Having mentioned Thérèse Vanier in an earlier blog post I decided to interview Jim Cargin, who knew her well for many years. This is because she deserves highlighting as someone who fully exemplified St John Paul II’s phrase, the “feminine genius”. This phrase can be misinterpreted by the Church’s critics as patronising women; in fact it honours them for their unique gifts as women within the Church. In Anglicanism, women’s roles have become blurred as they have joined the Anglican hierarchy. Thérèse’s life shows how Christian fulfilment does not require joining the ministerial priesthood.
Reading about Thérèse’s contribution towards the founding of L’Arche communities in the UK in Ann Shearer’s book, Therese Vanier: pioneer of L’Arche, palliative care and spiritual unity, I asked Jim, a founder member of L’Arche in Brecon, what had led her to resign her professional position as a consultant in haematology at St Thomas’s hospital to become involved in the L’Arche project?

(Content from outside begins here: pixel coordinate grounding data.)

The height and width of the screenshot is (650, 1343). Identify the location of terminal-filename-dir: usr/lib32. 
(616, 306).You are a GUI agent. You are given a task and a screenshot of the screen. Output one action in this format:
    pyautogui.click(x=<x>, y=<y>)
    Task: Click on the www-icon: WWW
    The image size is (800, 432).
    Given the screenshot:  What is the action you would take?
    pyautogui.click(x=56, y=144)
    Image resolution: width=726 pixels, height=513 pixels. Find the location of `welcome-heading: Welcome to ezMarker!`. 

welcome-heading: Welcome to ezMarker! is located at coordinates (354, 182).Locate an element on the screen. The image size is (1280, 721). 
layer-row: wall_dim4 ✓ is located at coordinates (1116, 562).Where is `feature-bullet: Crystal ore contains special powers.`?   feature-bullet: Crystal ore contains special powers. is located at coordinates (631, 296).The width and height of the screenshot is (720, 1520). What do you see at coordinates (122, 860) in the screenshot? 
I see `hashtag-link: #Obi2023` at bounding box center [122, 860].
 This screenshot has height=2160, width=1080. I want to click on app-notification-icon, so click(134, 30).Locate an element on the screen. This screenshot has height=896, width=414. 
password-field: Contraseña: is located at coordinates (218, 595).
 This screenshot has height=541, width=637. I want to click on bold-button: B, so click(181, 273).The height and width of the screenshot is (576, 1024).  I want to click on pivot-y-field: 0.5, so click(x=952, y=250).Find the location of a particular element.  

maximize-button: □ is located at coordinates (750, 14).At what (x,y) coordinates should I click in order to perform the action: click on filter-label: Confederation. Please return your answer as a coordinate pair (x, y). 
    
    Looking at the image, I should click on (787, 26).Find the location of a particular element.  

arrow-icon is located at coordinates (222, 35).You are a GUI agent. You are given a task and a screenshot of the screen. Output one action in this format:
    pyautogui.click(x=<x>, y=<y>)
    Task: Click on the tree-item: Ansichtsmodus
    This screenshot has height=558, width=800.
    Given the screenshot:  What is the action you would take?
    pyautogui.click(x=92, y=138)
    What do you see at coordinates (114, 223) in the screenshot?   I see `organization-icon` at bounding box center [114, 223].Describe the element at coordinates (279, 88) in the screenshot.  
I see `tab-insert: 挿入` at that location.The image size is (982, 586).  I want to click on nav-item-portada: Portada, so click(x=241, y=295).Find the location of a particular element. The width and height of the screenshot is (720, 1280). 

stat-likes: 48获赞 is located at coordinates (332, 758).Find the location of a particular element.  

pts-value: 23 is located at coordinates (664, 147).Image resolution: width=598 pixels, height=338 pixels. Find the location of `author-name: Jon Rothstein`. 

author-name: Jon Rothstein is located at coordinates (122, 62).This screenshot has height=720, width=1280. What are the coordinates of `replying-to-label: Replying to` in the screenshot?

Reminding me that her brother, Jean Vanier, had co-founded L’Arche in France in 1964 when he took two men with severe learning disabilities to live with him, he tells me that Thérèse had hoped someone else would take up the baton in this country – where people with learning disabilities in those days were cared for at home or in large institutions. “She waited several years, then realised she would have to be that person.”
Was this a sacrifice for her? Jim describes Thérèse as being a very practical person – in contrast to her brother who was more of a visionary – and also a person with “an instinct for order, tidiness and clarity.” Thus community life, with its tendency towards muddle, lack of structure and endless inconclusive discussions, was not “a natural choice”. But she still willingly undertook the arduous task of starting the first community in Kent.
What was her special contribution? Jim is clear: “She had an outstanding capacity to listen, to look reality unflinchingly in the eye and to have the deepest respect for those who suffered pain.” He adds that Thérèse had great generosity of spirit, a willingness to share her gifts and the courage “to do her utmost so that fragile people could live full and dignified lives.” Her characteristic comment when community life was becoming too difficult was “Hang on in there.”
He concludes: “She was an inspirational example to us all.”